* EXERCISE INSTRUCTIONS *
Only one stretch of the data below is wanted: the lines starting at the one with "Where should I click to: Move" and ending at the one with "Screen dimensions: 2576x1055", both included, given again exactly.

* INPUT MATERIAL *
========================================================================

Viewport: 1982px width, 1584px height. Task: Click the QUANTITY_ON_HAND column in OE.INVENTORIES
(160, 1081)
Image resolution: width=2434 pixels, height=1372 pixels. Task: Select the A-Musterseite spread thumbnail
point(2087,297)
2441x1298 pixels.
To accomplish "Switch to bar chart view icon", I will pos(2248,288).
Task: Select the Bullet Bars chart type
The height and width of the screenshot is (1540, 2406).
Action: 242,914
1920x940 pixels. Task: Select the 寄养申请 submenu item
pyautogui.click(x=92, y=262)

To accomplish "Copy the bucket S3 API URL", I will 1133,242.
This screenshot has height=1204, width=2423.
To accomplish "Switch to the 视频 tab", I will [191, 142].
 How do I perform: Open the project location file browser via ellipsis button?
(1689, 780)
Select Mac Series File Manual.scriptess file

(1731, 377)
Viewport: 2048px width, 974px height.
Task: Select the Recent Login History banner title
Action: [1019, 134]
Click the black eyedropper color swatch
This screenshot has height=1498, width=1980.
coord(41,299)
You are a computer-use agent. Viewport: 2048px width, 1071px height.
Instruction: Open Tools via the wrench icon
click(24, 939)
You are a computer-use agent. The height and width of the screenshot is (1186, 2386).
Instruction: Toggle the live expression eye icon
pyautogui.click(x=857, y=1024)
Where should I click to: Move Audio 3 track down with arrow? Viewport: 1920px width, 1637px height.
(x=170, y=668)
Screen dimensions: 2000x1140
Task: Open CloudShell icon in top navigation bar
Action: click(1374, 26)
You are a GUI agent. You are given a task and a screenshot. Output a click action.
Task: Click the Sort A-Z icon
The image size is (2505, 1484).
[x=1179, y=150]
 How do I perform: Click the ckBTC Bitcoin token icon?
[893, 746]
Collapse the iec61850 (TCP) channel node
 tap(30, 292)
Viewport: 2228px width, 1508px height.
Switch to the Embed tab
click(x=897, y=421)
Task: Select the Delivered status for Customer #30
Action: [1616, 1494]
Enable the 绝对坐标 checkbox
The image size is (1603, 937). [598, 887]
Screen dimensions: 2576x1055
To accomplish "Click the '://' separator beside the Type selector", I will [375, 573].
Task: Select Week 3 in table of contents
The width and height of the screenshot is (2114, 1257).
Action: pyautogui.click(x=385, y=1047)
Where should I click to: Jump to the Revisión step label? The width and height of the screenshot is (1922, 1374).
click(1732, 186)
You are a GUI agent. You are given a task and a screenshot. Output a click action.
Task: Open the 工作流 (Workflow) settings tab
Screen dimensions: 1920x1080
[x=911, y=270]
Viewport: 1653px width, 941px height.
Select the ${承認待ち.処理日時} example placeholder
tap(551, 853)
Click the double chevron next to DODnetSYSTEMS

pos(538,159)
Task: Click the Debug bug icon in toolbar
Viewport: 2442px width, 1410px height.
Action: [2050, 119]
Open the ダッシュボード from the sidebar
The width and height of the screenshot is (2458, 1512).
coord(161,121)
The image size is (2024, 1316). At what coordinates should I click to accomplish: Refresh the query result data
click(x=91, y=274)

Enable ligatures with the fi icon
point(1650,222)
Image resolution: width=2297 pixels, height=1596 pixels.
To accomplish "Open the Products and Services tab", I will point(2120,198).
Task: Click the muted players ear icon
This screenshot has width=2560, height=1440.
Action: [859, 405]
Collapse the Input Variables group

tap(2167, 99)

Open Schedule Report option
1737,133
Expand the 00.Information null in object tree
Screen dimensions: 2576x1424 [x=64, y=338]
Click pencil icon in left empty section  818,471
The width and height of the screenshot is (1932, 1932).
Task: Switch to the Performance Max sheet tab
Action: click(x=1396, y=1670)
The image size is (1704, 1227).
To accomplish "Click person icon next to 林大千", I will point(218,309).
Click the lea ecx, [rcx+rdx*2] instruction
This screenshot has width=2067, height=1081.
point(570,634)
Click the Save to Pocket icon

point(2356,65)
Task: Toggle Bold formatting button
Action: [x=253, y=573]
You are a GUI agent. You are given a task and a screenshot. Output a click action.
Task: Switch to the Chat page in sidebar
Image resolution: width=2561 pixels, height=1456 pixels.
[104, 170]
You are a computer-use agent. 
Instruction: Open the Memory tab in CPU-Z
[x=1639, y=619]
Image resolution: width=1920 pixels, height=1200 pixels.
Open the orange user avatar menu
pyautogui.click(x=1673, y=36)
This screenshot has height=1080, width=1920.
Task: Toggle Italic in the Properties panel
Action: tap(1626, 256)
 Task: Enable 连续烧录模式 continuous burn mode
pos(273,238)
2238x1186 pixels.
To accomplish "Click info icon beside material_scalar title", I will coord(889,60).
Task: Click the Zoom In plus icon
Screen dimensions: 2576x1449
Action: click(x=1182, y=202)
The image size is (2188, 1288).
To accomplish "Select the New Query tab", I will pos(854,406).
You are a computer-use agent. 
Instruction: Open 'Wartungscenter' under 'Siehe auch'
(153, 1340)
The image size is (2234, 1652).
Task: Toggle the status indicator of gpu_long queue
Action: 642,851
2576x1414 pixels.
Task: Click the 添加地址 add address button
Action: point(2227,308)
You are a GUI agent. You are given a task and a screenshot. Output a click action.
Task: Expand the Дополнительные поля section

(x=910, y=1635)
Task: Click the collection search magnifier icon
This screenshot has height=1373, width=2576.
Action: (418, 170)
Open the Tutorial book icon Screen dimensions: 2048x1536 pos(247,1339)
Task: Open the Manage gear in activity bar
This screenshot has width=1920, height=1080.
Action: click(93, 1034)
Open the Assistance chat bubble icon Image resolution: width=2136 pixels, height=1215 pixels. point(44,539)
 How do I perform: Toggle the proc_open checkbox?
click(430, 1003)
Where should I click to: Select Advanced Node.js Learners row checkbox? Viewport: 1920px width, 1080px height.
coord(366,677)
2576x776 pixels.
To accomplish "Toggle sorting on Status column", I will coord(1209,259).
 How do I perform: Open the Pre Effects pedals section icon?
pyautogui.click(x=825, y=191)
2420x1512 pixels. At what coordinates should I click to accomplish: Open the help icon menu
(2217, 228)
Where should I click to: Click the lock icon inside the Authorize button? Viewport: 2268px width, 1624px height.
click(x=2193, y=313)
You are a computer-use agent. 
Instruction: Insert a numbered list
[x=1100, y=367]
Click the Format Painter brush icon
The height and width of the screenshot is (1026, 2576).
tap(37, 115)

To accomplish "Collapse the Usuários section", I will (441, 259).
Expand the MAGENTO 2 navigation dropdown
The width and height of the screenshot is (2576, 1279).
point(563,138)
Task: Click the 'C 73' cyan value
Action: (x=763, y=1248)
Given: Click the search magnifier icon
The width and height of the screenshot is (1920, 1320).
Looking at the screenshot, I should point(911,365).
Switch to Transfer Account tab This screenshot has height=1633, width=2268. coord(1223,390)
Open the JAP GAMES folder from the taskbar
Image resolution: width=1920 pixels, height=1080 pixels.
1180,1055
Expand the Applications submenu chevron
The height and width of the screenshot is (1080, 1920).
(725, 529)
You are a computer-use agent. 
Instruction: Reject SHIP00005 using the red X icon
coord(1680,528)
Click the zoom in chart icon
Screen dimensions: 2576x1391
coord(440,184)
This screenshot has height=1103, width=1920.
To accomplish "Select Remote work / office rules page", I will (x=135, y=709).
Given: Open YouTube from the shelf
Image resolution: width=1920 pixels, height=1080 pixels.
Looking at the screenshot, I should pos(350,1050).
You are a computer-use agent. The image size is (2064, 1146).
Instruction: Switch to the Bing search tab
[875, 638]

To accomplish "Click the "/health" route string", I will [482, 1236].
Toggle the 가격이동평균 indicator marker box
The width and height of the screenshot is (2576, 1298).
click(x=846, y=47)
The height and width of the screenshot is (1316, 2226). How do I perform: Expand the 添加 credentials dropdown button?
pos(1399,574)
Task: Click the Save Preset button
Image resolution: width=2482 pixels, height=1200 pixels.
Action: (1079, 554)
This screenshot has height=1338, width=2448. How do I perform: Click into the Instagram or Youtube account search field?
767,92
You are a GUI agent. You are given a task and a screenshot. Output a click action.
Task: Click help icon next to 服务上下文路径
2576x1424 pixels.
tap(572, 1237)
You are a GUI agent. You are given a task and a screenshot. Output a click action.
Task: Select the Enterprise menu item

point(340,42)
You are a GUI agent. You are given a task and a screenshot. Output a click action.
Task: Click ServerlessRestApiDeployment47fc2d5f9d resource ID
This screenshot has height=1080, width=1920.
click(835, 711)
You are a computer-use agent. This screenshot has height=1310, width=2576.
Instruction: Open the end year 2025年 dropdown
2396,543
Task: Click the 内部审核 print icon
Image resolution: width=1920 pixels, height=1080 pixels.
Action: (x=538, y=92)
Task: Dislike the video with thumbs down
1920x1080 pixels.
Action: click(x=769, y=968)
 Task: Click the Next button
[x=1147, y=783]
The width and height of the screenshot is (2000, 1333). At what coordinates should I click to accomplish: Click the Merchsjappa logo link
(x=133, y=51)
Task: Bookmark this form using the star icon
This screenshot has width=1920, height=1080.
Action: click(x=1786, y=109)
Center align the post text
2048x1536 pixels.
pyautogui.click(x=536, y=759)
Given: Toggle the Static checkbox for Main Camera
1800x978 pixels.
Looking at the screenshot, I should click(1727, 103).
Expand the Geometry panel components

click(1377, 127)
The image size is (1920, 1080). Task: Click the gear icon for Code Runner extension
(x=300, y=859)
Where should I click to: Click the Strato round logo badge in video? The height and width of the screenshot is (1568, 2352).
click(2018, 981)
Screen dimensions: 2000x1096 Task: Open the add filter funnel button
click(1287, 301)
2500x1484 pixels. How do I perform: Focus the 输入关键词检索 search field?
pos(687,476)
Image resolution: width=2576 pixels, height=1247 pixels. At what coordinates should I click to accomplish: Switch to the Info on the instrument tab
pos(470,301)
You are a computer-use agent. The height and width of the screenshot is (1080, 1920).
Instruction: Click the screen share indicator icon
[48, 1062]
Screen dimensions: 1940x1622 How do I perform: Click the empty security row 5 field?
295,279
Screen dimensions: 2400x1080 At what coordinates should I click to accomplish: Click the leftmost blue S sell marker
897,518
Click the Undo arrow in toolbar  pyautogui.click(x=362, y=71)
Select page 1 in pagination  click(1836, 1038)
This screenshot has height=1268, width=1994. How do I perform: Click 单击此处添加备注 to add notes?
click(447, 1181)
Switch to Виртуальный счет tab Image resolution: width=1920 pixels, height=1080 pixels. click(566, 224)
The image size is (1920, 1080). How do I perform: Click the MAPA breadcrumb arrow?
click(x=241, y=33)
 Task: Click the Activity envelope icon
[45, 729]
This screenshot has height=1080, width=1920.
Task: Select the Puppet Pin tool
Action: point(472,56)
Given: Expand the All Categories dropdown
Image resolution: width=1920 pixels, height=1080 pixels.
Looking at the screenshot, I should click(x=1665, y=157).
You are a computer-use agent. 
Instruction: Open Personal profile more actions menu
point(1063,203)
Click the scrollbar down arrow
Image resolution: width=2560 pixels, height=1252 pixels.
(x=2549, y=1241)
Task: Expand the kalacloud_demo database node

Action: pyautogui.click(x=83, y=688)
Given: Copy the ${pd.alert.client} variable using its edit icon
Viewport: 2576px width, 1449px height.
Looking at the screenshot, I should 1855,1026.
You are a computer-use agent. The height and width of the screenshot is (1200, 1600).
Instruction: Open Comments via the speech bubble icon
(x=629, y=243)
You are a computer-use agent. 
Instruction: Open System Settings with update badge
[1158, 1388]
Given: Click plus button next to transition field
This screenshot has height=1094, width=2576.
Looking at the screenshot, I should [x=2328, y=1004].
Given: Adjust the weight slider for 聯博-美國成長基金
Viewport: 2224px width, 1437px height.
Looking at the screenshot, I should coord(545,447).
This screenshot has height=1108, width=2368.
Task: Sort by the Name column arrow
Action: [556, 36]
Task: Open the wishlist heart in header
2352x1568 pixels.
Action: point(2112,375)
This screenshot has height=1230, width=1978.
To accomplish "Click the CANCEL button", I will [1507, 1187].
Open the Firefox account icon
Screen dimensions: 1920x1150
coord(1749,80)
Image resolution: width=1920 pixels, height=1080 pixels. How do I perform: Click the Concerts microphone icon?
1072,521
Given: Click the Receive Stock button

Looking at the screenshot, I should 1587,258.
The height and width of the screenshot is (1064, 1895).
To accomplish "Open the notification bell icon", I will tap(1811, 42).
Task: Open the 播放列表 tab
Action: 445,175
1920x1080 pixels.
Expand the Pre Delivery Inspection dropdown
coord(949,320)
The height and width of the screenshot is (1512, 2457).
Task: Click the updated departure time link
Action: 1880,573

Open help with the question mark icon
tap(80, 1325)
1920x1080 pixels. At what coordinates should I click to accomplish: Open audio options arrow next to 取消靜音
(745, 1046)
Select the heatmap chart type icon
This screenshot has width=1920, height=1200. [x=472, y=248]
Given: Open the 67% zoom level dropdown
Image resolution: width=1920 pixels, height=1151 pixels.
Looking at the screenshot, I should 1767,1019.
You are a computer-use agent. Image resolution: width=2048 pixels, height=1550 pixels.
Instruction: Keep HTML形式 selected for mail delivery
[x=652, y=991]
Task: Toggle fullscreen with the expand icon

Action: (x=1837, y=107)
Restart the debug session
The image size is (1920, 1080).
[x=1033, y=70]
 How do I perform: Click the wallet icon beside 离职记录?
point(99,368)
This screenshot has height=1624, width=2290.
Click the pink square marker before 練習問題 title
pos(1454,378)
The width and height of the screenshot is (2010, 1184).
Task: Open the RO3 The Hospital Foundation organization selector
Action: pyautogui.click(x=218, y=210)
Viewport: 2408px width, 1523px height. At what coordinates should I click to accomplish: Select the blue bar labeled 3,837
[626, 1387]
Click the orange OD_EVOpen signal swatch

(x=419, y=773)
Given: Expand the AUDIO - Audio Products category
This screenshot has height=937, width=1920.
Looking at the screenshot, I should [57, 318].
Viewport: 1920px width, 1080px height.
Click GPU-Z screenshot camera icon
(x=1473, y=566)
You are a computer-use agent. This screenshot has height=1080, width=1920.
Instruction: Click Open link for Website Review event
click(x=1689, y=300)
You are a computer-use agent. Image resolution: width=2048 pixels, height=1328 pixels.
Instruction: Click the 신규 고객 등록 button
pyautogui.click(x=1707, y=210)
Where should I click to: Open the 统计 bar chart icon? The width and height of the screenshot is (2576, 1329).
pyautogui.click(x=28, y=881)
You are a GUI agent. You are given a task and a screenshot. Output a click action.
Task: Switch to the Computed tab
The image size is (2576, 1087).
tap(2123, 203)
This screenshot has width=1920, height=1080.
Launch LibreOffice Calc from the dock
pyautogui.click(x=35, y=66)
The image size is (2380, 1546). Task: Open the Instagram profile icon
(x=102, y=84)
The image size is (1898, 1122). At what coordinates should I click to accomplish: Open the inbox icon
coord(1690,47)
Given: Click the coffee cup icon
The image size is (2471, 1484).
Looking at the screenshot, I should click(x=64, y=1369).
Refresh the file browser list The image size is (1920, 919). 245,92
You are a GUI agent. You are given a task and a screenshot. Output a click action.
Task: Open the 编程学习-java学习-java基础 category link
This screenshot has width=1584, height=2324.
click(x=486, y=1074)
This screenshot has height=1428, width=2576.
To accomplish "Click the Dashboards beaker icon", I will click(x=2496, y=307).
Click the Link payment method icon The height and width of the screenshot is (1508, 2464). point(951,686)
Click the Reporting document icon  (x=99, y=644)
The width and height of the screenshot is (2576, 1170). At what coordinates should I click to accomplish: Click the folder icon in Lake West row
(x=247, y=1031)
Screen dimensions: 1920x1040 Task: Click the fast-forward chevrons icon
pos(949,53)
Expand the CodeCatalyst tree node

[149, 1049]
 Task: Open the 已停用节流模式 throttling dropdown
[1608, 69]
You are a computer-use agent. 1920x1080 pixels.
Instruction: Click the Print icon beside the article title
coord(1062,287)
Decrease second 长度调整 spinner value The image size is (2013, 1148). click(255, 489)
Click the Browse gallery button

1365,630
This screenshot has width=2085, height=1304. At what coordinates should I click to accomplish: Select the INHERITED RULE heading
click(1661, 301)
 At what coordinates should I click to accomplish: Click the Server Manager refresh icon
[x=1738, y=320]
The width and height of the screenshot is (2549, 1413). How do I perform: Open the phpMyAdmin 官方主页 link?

========================================================================

* EXPECTED OUTPUT *
Where should I click to: Move Audio 3 track down with arrow? Viewport: 1920px width, 1637px height.
(x=170, y=668)
Screen dimensions: 2000x1140
Task: Open CloudShell icon in top navigation bar
Action: click(1374, 26)
You are a GUI agent. You are given a task and a screenshot. Output a click action.
Task: Click the Sort A-Z icon
The image size is (2505, 1484).
[x=1179, y=150]
 How do I perform: Click the ckBTC Bitcoin token icon?
[893, 746]
Collapse the iec61850 (TCP) channel node
 tap(30, 292)
Viewport: 2228px width, 1508px height.
Switch to the Embed tab
click(x=897, y=421)
Task: Select the Delivered status for Customer #30
Action: [1616, 1494]
Enable the 绝对坐标 checkbox
The image size is (1603, 937). [598, 887]
Screen dimensions: 2576x1055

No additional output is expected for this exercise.